**WHAT YOU ARE ASKED TO DO**
Copy out the whole listing below line for line, leaving out the pictures.

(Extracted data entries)
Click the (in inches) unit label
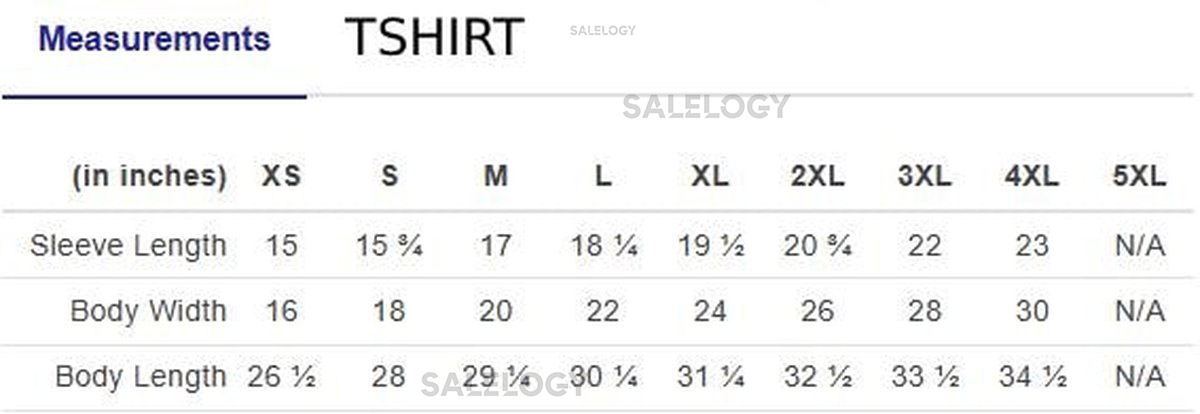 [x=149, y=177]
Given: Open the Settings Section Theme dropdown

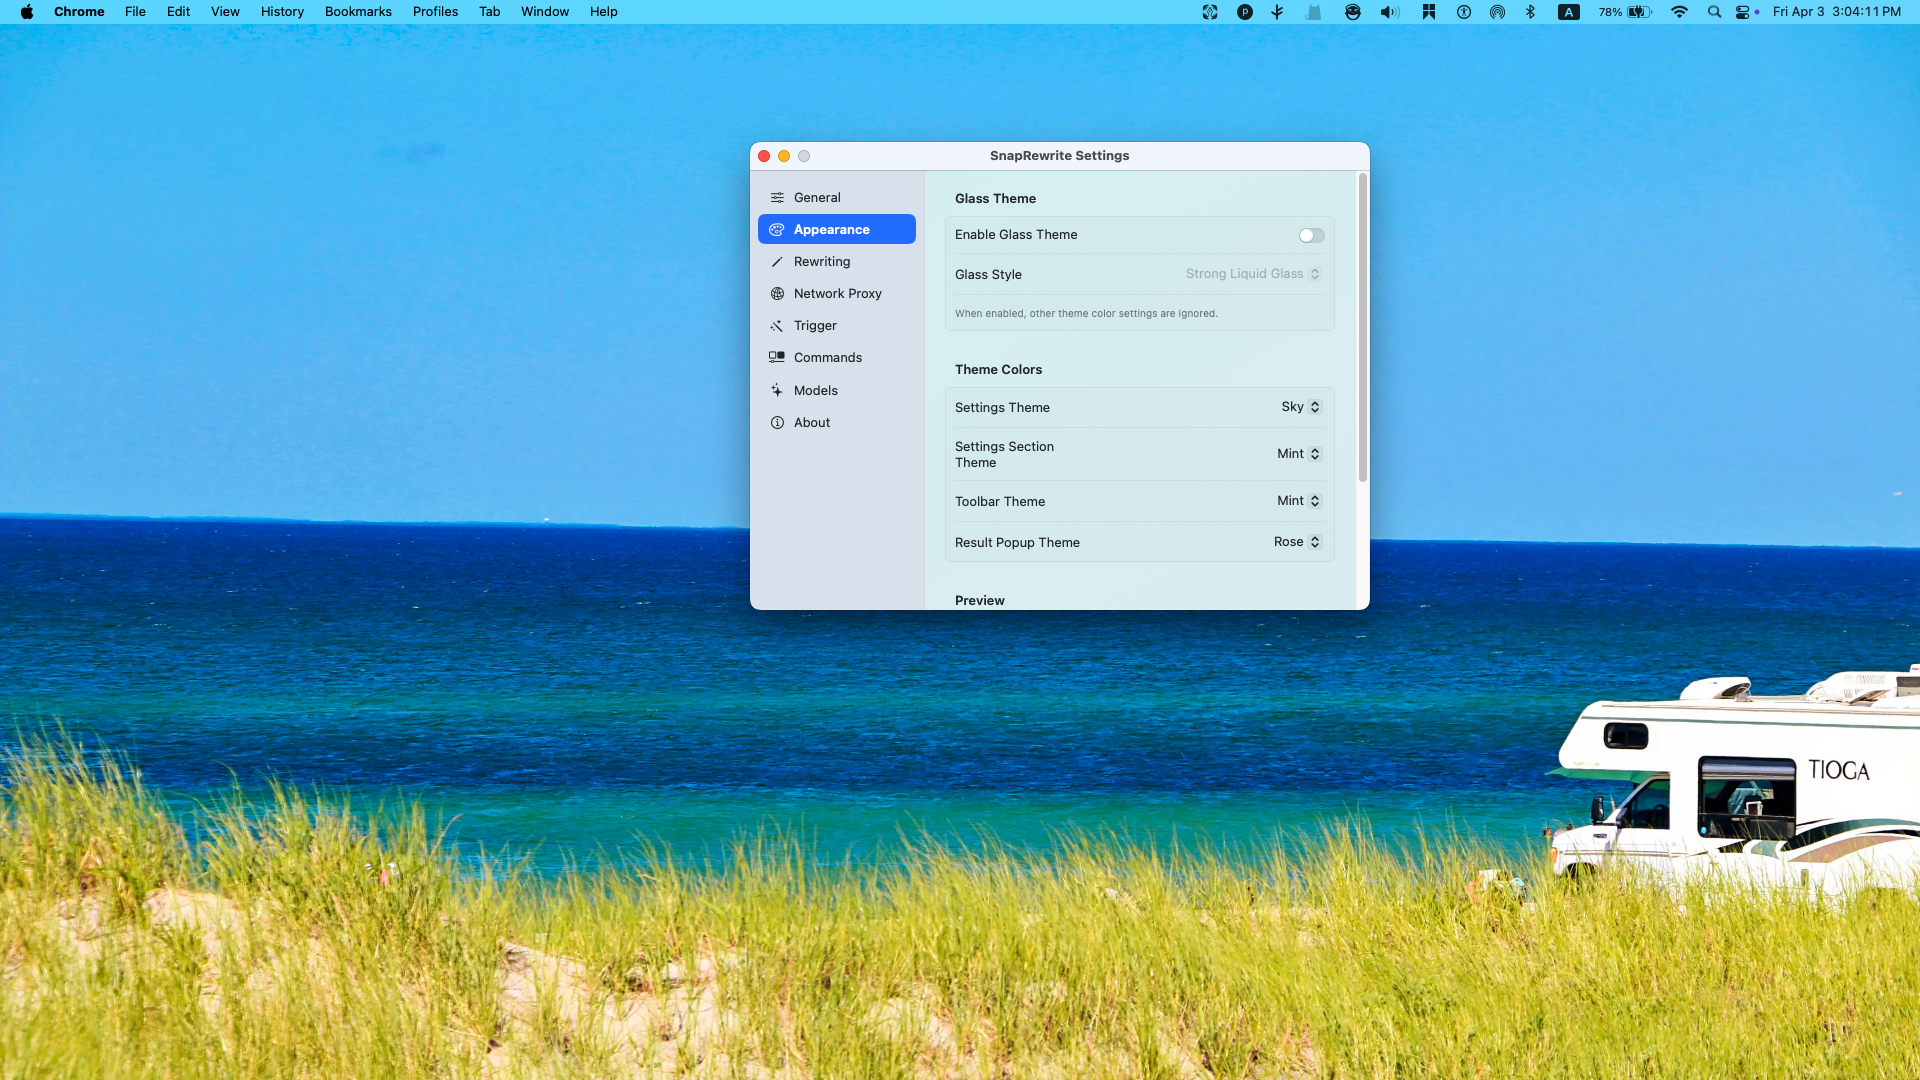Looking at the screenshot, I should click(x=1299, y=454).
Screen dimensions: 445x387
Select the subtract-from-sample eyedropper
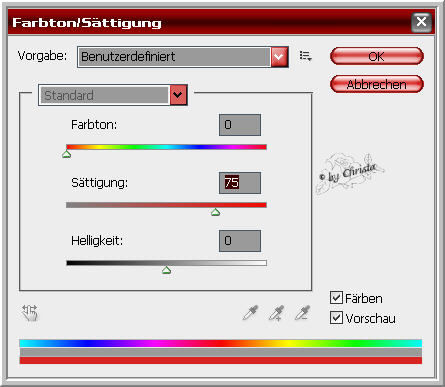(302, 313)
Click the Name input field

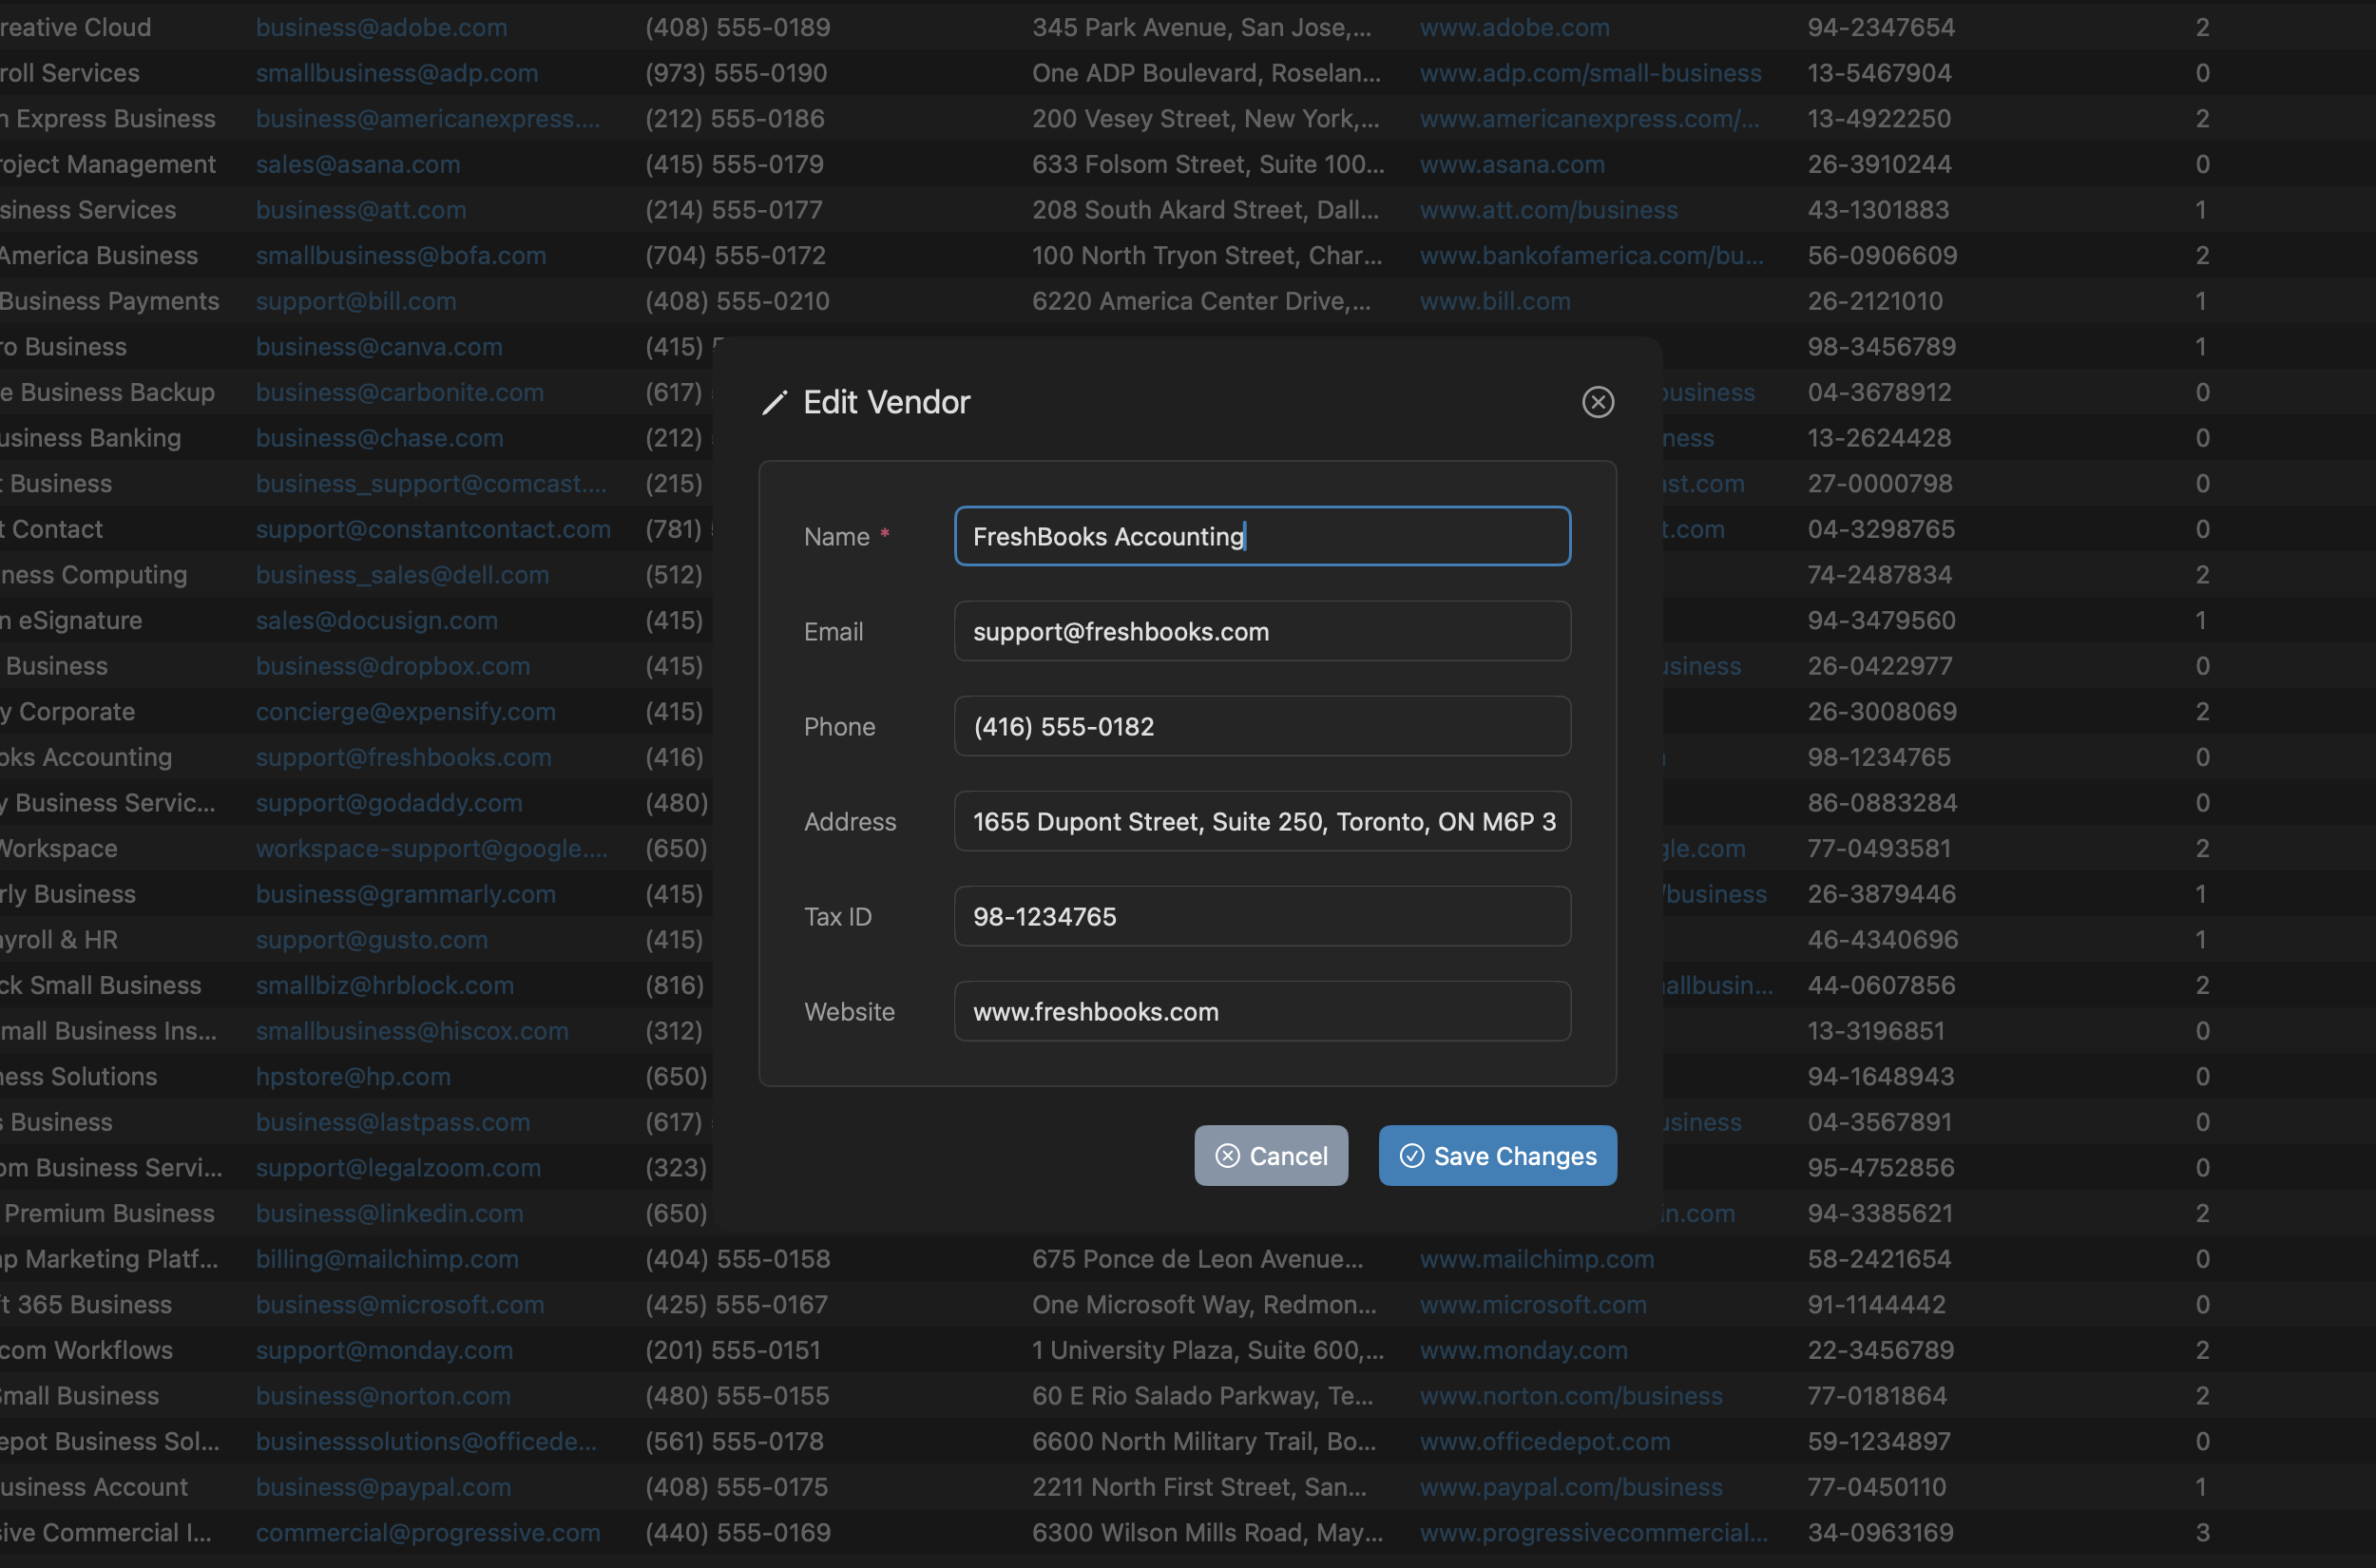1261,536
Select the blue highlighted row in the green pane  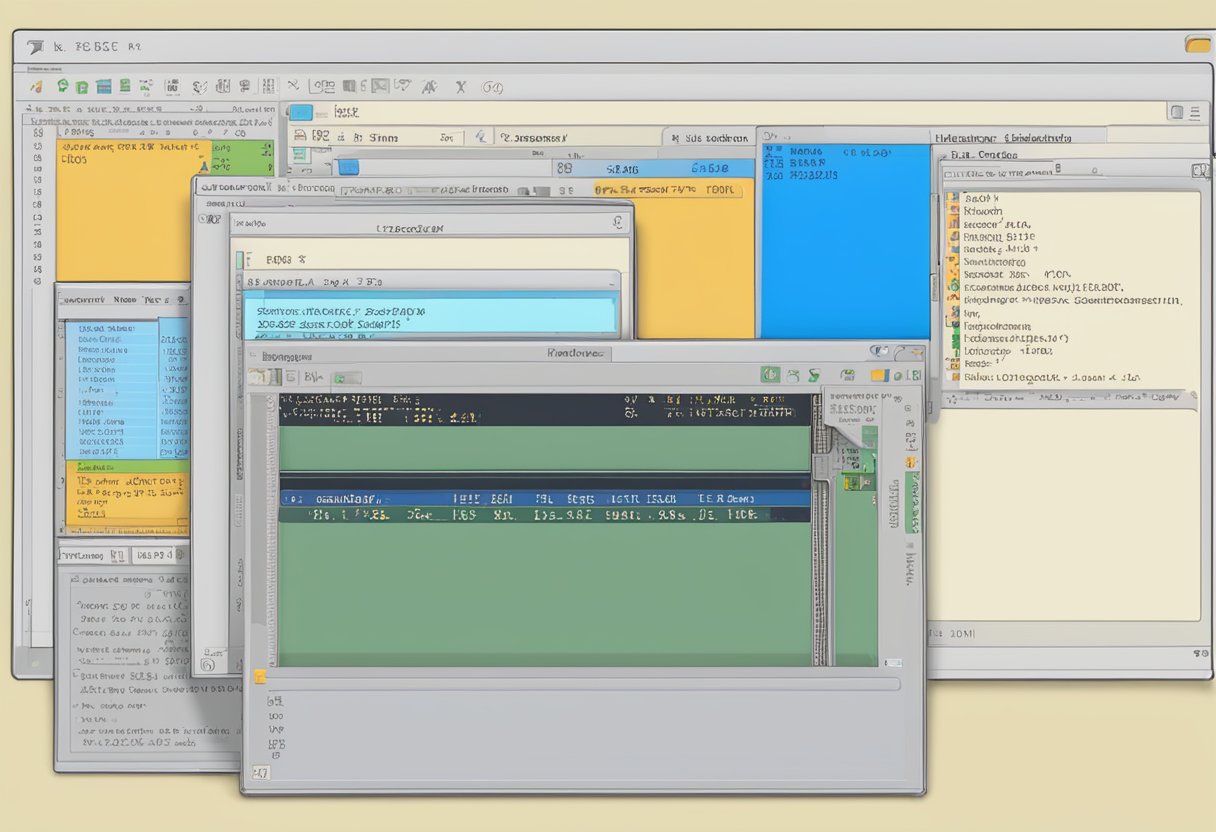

**EXPECTED ANSWER**
Click the (in inches) unit label
 [x=149, y=177]
Given: Open the Settings Section Theme dropdown

Looking at the screenshot, I should click(x=1299, y=454).
Screen dimensions: 445x387
Select the subtract-from-sample eyedropper
(302, 313)
Click the Name input field

1261,536
Select the blue highlighted row in the green pane  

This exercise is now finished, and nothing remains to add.